(Material for this exercise):
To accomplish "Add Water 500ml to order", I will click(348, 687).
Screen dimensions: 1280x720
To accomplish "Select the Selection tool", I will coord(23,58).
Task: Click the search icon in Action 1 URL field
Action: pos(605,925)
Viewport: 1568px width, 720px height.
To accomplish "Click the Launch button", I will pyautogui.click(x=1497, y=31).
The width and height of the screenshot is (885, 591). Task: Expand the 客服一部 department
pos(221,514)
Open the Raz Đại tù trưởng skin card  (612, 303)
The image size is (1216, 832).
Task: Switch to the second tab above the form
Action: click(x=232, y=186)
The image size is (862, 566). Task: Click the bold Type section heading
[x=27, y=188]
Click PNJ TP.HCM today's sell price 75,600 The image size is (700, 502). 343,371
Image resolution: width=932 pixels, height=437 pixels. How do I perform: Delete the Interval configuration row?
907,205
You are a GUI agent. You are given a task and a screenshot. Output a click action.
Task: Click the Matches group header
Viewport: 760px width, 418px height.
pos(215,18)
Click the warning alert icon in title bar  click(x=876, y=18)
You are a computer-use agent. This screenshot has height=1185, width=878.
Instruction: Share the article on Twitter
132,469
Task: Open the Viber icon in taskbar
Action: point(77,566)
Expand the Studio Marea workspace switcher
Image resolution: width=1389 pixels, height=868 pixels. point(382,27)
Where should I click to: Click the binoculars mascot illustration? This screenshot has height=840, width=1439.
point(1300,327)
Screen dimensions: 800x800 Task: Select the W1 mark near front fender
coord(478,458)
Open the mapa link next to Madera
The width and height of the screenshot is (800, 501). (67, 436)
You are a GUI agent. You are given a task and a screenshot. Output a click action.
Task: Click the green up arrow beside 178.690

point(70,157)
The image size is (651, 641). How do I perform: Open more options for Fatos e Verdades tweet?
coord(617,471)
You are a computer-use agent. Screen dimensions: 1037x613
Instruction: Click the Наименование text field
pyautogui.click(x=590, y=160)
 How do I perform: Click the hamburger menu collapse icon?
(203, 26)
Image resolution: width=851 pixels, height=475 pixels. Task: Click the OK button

(What this task involves): Look through the material above and pick out each line holding the word "agent".

(Result):
You are a GUI agent. You are given a task and a screenshot. Output a click action.
You are a computer-use agent. This screenshot has height=1185, width=878.
You are a GUI agent. You are given a task and a screenshot. Output a click action.
You are a computer-use agent. Screen dimensions: 1037x613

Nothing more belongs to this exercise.